* Exercise directions
From the first line of the material through the line containing "Click the 6.55-inch AMOLED display text", restate everything word for word and nothing more.

= Beginning of Section =

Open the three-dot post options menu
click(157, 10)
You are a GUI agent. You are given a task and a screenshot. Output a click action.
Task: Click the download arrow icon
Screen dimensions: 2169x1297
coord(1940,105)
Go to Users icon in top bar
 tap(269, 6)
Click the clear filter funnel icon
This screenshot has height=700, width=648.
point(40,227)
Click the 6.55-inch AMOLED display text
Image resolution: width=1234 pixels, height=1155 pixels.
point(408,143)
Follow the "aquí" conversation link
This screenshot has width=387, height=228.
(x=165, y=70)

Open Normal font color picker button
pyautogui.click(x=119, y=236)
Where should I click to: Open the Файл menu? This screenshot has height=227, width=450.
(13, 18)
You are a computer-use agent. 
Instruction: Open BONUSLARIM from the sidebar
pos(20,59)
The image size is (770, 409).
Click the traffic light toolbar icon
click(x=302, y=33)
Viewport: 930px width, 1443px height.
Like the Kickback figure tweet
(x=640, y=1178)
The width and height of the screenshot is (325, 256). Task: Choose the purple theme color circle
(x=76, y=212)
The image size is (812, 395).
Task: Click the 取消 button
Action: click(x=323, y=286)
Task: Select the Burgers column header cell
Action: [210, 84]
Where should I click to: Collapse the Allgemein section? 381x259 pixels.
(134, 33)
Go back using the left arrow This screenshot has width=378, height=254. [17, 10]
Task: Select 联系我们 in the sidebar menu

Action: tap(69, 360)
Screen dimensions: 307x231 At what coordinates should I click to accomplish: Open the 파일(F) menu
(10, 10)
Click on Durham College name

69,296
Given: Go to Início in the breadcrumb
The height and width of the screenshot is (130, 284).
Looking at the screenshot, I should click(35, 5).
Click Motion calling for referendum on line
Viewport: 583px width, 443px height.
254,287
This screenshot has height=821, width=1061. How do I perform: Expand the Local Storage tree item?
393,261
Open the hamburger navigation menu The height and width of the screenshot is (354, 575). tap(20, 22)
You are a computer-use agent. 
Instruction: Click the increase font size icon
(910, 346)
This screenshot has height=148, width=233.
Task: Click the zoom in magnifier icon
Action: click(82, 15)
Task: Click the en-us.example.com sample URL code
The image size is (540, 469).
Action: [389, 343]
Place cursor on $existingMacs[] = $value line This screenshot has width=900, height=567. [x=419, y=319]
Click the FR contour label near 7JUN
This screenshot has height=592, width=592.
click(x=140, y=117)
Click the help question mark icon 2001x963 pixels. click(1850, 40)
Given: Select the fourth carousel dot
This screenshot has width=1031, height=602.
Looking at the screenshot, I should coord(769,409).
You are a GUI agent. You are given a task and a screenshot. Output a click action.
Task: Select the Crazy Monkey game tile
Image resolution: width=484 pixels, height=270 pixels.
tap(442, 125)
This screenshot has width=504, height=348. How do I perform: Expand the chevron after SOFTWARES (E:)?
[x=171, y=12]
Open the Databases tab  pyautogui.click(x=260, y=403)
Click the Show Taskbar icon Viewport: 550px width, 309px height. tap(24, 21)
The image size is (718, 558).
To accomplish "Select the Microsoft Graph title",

= End of Section =

* Output of the task
Open the three-dot post options menu
click(157, 10)
You are a GUI agent. You are given a task and a screenshot. Output a click action.
Task: Click the download arrow icon
Screen dimensions: 2169x1297
coord(1940,105)
Go to Users icon in top bar
 tap(269, 6)
Click the clear filter funnel icon
This screenshot has height=700, width=648.
point(40,227)
Click the 6.55-inch AMOLED display text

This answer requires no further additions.